The functional cost of employing a writer for as long as the studios typically had prior to May 2018 went up dramatically — indeed, that was the point of span protection. But the basic underlying economics of TV production and distribution hadn’t changed. Costs were already rapidly ballooning as streamers increasingly sought to outdo one another for star power and spectacle in an increasingly crowded marketplace. Shorter orders obviously required fewer scripts, and as shows grew more complex, they increasingly demanded more singular authorship than the episodic sitcoms and procedural cop/lawyer/doctor dramas of yore.
In this creative context, the streamers essentially decided that, while the cost per writer on a show might have gone up, the cost of writers on a show would not. Showrunners were often given discretion to decide how to deploy their finite writing budget — across how many writers, for how many weeks per writer — but the budgets were finite, and had not expanded in proportion to per-writer costs. This is where the business affairs executives came in, working with showrunners to figure out how to best stretch those finite budgets.
The deals themselves actually didn’t change much at first6, but the way they were used did, in predictable ways — writers rooms got smaller and work periods got shorter7. And because every network’s customary approval rights cover virtually all aspects of even an independent studio’s production plan and budget, down to the line-item level, streamers could enforce these new norms on licensed productions just as they did on their self-produced series.

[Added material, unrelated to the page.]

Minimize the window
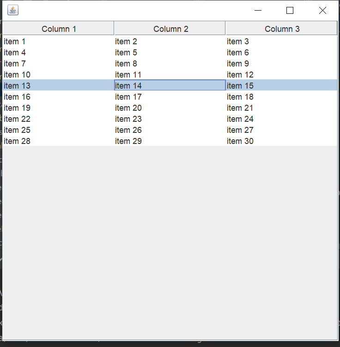The height and width of the screenshot is (347, 340). click(258, 10)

For any deal made after May 2, 2018, an episodic fee would buy out no more than 2.4 weeks of work. Additional work time would be compensated at the rate of one additional episodic fee for every additional 2.4 weeks of work (prorated for lesser periods). The problem of pay dilution was solved. The problem of mini-rooms was born.

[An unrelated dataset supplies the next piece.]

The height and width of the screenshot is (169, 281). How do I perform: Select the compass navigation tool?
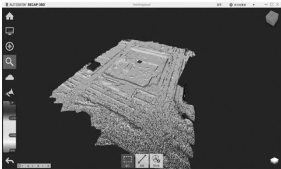click(x=10, y=46)
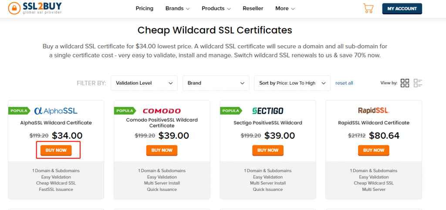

Studios and streamers compensated in part by relaxing once-standard requirements around options and exclusivity, which had restricted writers from taking other jobs, but the burden still fell upon the writers themselves to find more jobs — each of which was structured to these same new norms — to make the kinds of livings that they had before.
And as the years passed, the broader systemic consequences of these changes became clear. Junior and mid-level writers, working shorter periods on lengthier productions, lost the opportunity to develop experience as producers as well as writers. Writers jumping from job to job still got title bumps from season to season and deal to deal, but those bumps no longer reflected meaningful additional skills. As the skill sets of mid-level writers degraded, so did their ability to fully contribute to the creative and production process, further reinforcing and accelerating these trends. The fewer writers left to cover the entire production season worked to burnout levels to pick up the slack.

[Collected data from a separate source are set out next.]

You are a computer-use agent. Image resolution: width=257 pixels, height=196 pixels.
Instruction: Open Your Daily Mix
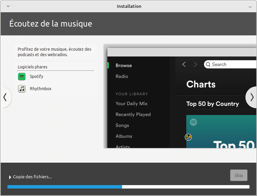(x=131, y=103)
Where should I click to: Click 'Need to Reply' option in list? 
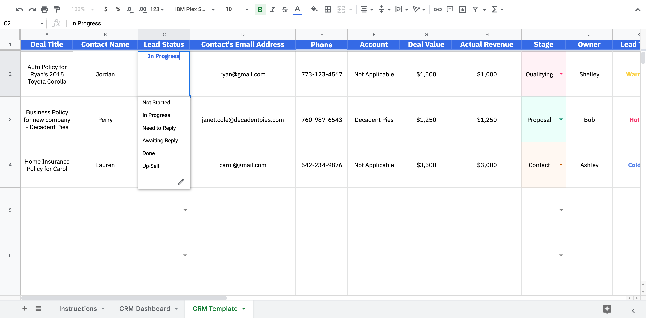[x=159, y=128]
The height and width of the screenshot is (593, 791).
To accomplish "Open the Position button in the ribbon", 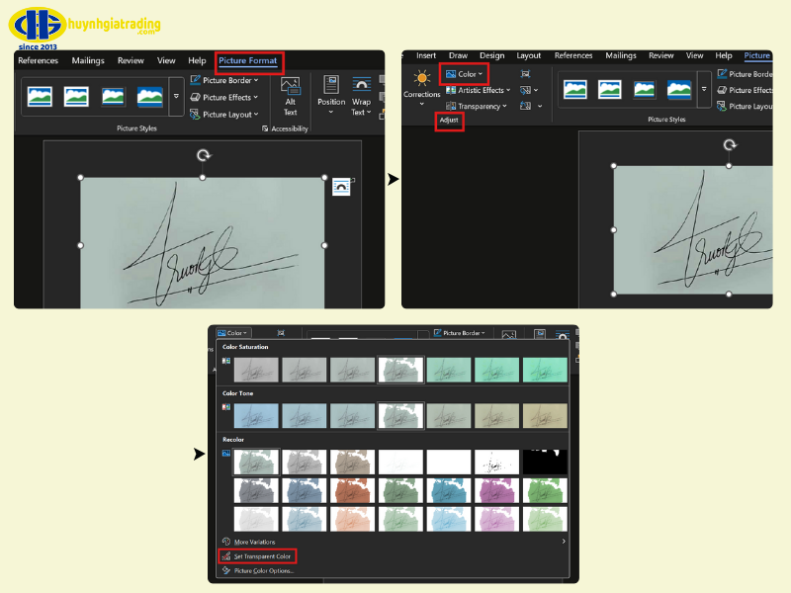I will (x=331, y=93).
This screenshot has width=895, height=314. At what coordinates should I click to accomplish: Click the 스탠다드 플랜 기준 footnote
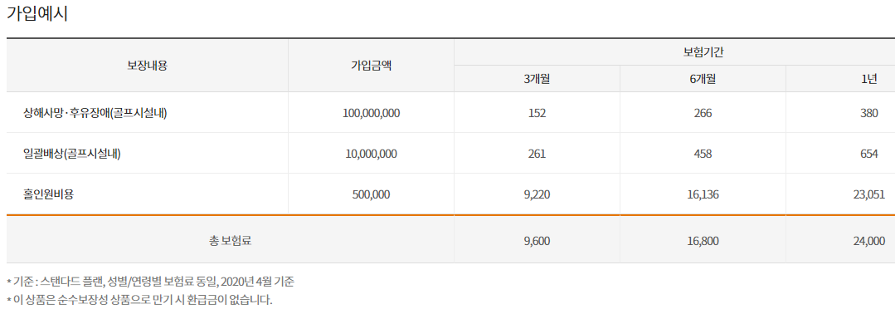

Which brings us to the mess we’re in today.
So yes, in a narrow sense, mini-rooms were invented “for cost cuts.” But they were not, as some especially aggrieved writers seem to believe, a nefarious plot to starve writers and undermine their profession. They were the unintended8 self-reinforcing backfire of studios trying in good faith to operationalize well-meaning new protections for writers, under heavy constraint from increasingly dominant streamers, who were themselves rapidly evolving the medium in response to new insights about viewer preferences.
Business Affairs in Collective Bargaining
It would be natural to assume that the folks that Hollywood generally entrusts with dealmaking would be leading the charge on negotiations that are as complex and consequential as the ones taking place between the AMPTP and the entertainment unions, especially given that they’ll also have to operationalize the new rules once these deals are finally done. But in reality — and much to the chagrin of many business affairs executives — BA has a surprisingly peripheral role in collective bargaining season, which is instead the triannual “time to shine” for the industry’s heads of labor relations.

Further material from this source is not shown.